### YOUR GOAL
Reproduce the data below word for word, keeping every line in its original order.

Entries on where items are found
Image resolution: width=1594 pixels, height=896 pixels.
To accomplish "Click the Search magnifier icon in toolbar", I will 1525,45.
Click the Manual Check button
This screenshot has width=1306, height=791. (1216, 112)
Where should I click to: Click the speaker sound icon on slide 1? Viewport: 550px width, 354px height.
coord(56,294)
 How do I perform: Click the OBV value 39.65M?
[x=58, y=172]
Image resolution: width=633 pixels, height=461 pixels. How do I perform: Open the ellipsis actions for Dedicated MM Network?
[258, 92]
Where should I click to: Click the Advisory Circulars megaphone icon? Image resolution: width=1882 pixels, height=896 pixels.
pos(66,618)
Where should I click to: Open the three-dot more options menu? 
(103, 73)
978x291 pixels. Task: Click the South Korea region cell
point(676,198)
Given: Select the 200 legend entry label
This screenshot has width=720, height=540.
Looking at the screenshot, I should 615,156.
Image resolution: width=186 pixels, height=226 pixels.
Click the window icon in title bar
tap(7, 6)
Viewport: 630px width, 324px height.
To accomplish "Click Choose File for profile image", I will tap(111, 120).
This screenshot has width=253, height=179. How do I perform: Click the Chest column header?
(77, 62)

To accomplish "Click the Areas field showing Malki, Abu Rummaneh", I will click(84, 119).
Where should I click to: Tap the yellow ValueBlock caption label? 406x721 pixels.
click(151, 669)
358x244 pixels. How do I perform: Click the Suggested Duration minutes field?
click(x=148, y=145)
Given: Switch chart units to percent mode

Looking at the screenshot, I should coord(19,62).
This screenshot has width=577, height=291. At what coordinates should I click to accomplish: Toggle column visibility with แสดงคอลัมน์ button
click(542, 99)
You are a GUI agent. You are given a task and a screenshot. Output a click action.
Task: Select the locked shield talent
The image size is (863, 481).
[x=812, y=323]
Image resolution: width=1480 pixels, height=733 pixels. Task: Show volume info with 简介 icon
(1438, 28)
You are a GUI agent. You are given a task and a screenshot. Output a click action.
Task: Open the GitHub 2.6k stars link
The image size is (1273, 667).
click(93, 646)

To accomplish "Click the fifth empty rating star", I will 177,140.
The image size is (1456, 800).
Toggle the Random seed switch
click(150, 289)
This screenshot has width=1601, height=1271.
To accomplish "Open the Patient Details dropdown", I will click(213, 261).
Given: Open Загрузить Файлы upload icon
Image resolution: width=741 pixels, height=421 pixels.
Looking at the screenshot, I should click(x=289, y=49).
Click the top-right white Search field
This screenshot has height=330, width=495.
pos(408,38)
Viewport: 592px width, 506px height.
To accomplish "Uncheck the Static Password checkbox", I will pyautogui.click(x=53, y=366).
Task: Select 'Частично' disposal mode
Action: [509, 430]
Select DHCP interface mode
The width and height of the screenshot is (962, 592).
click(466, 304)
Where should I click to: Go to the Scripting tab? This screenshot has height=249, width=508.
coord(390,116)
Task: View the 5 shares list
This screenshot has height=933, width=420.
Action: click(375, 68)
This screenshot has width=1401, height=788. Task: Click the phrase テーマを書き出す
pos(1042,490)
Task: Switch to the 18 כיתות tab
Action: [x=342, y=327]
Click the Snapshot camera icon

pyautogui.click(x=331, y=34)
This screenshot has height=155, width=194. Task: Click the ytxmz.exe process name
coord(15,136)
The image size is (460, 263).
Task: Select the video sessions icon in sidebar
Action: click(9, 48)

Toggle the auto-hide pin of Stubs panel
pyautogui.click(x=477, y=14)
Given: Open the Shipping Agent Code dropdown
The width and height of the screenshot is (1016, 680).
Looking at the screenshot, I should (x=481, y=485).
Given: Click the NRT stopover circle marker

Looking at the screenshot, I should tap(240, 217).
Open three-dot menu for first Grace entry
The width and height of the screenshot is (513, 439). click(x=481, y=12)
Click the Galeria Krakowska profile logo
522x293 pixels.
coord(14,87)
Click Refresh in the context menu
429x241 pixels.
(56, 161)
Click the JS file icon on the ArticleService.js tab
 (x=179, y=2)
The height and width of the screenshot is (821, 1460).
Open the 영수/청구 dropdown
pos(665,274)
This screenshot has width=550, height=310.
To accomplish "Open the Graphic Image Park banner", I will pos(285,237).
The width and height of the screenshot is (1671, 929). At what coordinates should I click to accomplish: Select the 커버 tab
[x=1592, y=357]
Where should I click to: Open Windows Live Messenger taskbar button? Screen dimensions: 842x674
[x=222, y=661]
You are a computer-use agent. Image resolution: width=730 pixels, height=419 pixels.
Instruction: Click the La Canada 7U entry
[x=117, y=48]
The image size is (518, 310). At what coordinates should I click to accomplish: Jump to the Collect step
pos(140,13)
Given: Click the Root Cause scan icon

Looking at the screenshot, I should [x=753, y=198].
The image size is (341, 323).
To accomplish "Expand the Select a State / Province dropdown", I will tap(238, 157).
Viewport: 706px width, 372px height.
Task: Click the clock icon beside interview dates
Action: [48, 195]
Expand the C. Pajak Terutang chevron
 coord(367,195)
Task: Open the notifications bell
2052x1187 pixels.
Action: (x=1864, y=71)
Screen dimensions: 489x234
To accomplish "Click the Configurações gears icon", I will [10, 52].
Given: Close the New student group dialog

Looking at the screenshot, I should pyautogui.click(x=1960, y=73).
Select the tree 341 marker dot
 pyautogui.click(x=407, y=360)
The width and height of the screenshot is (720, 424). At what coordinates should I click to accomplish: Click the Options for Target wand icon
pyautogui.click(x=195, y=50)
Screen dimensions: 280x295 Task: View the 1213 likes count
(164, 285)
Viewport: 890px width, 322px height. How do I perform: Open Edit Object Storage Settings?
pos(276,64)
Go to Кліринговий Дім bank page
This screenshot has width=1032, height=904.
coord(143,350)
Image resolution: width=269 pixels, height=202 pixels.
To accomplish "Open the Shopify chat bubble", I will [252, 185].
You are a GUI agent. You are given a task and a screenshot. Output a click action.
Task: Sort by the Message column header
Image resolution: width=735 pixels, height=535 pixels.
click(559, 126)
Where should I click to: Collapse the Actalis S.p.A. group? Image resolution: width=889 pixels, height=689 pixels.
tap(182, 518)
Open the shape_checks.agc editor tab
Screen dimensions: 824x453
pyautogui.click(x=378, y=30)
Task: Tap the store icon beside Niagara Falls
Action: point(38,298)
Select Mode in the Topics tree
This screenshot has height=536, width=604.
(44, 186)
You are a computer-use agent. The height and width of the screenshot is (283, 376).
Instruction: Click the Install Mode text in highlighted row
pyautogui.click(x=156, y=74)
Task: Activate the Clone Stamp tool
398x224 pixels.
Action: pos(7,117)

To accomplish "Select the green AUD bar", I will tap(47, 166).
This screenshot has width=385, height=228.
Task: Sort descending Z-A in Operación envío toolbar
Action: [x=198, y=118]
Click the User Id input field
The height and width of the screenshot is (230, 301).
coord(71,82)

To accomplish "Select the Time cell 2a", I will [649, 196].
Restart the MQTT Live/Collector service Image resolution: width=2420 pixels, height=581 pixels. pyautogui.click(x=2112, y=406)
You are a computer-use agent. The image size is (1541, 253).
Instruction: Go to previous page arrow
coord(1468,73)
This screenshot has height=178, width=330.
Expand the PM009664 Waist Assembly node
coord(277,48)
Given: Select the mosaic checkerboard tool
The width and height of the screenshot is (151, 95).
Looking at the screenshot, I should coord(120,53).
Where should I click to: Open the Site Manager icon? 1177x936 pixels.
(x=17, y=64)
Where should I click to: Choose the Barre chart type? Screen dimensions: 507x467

### EXERCISE SOLUTION
Image resolution: width=1594 pixels, height=896 pixels.
To accomplish "Click the Search magnifier icon in toolbar", I will 1525,45.
Click the Manual Check button
This screenshot has width=1306, height=791. (1216, 112)
Where should I click to: Click the speaker sound icon on slide 1? Viewport: 550px width, 354px height.
coord(56,294)
 How do I perform: Click the OBV value 39.65M?
[x=58, y=172]
Image resolution: width=633 pixels, height=461 pixels. How do I perform: Open the ellipsis actions for Dedicated MM Network?
[258, 92]
Where should I click to: Click the Advisory Circulars megaphone icon? Image resolution: width=1882 pixels, height=896 pixels.
pos(66,618)
Where should I click to: Open the three-dot more options menu? 
(103, 73)
978x291 pixels. Task: Click the South Korea region cell
point(676,198)
Given: Select the 200 legend entry label
This screenshot has width=720, height=540.
Looking at the screenshot, I should 615,156.
Image resolution: width=186 pixels, height=226 pixels.
Click the window icon in title bar
tap(7, 6)
Viewport: 630px width, 324px height.
To accomplish "Click Choose File for profile image", I will tap(111, 120).
This screenshot has width=253, height=179. How do I perform: Click the Chest column header?
(77, 62)

To accomplish "Click the Areas field showing Malki, Abu Rummaneh", I will click(84, 119).
Where should I click to: Tap the yellow ValueBlock caption label? 406x721 pixels.
click(151, 669)
358x244 pixels. How do I perform: Click the Suggested Duration minutes field?
click(x=148, y=145)
Given: Switch chart units to percent mode

Looking at the screenshot, I should coord(19,62).
This screenshot has width=577, height=291. At what coordinates should I click to accomplish: Toggle column visibility with แสดงคอลัมน์ button
click(542, 99)
You are a GUI agent. You are given a task and a screenshot. Output a click action.
Task: Select the locked shield talent
The image size is (863, 481).
[x=812, y=323]
Image resolution: width=1480 pixels, height=733 pixels. Task: Show volume info with 简介 icon
(1438, 28)
You are a GUI agent. You are given a task and a screenshot. Output a click action.
Task: Open the GitHub 2.6k stars link
The image size is (1273, 667).
click(93, 646)

To accomplish "Click the fifth empty rating star", I will 177,140.
The image size is (1456, 800).
Toggle the Random seed switch
click(150, 289)
This screenshot has width=1601, height=1271.
To accomplish "Open the Patient Details dropdown", I will click(213, 261).
Given: Open Загрузить Файлы upload icon
Image resolution: width=741 pixels, height=421 pixels.
Looking at the screenshot, I should click(x=289, y=49).
Click the top-right white Search field
This screenshot has height=330, width=495.
pos(408,38)
Viewport: 592px width, 506px height.
To accomplish "Uncheck the Static Password checkbox", I will pyautogui.click(x=53, y=366).
Task: Select 'Частично' disposal mode
Action: [509, 430]
Select DHCP interface mode
The width and height of the screenshot is (962, 592).
click(466, 304)
Where should I click to: Go to the Scripting tab? This screenshot has height=249, width=508.
coord(390,116)
Task: View the 5 shares list
This screenshot has height=933, width=420.
Action: click(375, 68)
This screenshot has width=1401, height=788. Task: Click the phrase テーマを書き出す
pos(1042,490)
Task: Switch to the 18 כיתות tab
Action: [x=342, y=327]
Click the Snapshot camera icon

pyautogui.click(x=331, y=34)
This screenshot has height=155, width=194. Task: Click the ytxmz.exe process name
coord(15,136)
The image size is (460, 263).
Task: Select the video sessions icon in sidebar
Action: click(9, 48)

Toggle the auto-hide pin of Stubs panel
pyautogui.click(x=477, y=14)
Given: Open the Shipping Agent Code dropdown
The width and height of the screenshot is (1016, 680).
Looking at the screenshot, I should (x=481, y=485).
Given: Click the NRT stopover circle marker

Looking at the screenshot, I should tap(240, 217).
Open three-dot menu for first Grace entry
The width and height of the screenshot is (513, 439). click(x=481, y=12)
Click the Galeria Krakowska profile logo
522x293 pixels.
coord(14,87)
Click Refresh in the context menu
429x241 pixels.
(56, 161)
Click the JS file icon on the ArticleService.js tab
 (x=179, y=2)
The height and width of the screenshot is (821, 1460).
Open the 영수/청구 dropdown
pos(665,274)
This screenshot has width=550, height=310.
To accomplish "Open the Graphic Image Park banner", I will pos(285,237).
The width and height of the screenshot is (1671, 929). At what coordinates should I click to accomplish: Select the 커버 tab
[x=1592, y=357]
Where should I click to: Open Windows Live Messenger taskbar button? Screen dimensions: 842x674
[x=222, y=661]
You are a computer-use agent. Image resolution: width=730 pixels, height=419 pixels.
Instruction: Click the La Canada 7U entry
[x=117, y=48]
The image size is (518, 310). At what coordinates should I click to accomplish: Jump to the Collect step
pos(140,13)
Given: Click the Root Cause scan icon

Looking at the screenshot, I should [x=753, y=198].
The image size is (341, 323).
To accomplish "Expand the Select a State / Province dropdown", I will tap(238, 157).
Viewport: 706px width, 372px height.
Task: Click the clock icon beside interview dates
Action: [48, 195]
Expand the C. Pajak Terutang chevron
 coord(367,195)
Task: Open the notifications bell
2052x1187 pixels.
Action: (x=1864, y=71)
Screen dimensions: 489x234
To accomplish "Click the Configurações gears icon", I will [10, 52].
Given: Close the New student group dialog

Looking at the screenshot, I should pyautogui.click(x=1960, y=73).
Select the tree 341 marker dot
 pyautogui.click(x=407, y=360)
The width and height of the screenshot is (720, 424). At what coordinates should I click to accomplish: Click the Options for Target wand icon
pyautogui.click(x=195, y=50)
Screen dimensions: 280x295 Task: View the 1213 likes count
(164, 285)
Viewport: 890px width, 322px height. How do I perform: Open Edit Object Storage Settings?
pos(276,64)
Go to Кліринговий Дім bank page
This screenshot has width=1032, height=904.
coord(143,350)
Image resolution: width=269 pixels, height=202 pixels.
To accomplish "Open the Shopify chat bubble", I will [252, 185].
You are a GUI agent. You are given a task and a screenshot. Output a click action.
Task: Sort by the Message column header
Image resolution: width=735 pixels, height=535 pixels.
click(559, 126)
Where should I click to: Collapse the Actalis S.p.A. group? Image resolution: width=889 pixels, height=689 pixels.
tap(182, 518)
Open the shape_checks.agc editor tab
Screen dimensions: 824x453
pyautogui.click(x=378, y=30)
Task: Tap the store icon beside Niagara Falls
Action: point(38,298)
Select Mode in the Topics tree
This screenshot has height=536, width=604.
(44, 186)
You are a computer-use agent. The height and width of the screenshot is (283, 376).
Instruction: Click the Install Mode text in highlighted row
pyautogui.click(x=156, y=74)
Task: Activate the Clone Stamp tool
398x224 pixels.
Action: pos(7,117)

To accomplish "Select the green AUD bar", I will tap(47, 166).
This screenshot has width=385, height=228.
Task: Sort descending Z-A in Operación envío toolbar
Action: [x=198, y=118]
Click the User Id input field
The height and width of the screenshot is (230, 301).
coord(71,82)

To accomplish "Select the Time cell 2a", I will [649, 196].
Restart the MQTT Live/Collector service Image resolution: width=2420 pixels, height=581 pixels. pyautogui.click(x=2112, y=406)
You are a computer-use agent. The image size is (1541, 253).
Instruction: Go to previous page arrow
coord(1468,73)
This screenshot has height=178, width=330.
Expand the PM009664 Waist Assembly node
coord(277,48)
Given: Select the mosaic checkerboard tool
The width and height of the screenshot is (151, 95).
Looking at the screenshot, I should coord(120,53).
Where should I click to: Open the Site Manager icon? 1177x936 pixels.
(x=17, y=64)
Where should I click to: Choose the Barre chart type? Screen dimensions: 507x467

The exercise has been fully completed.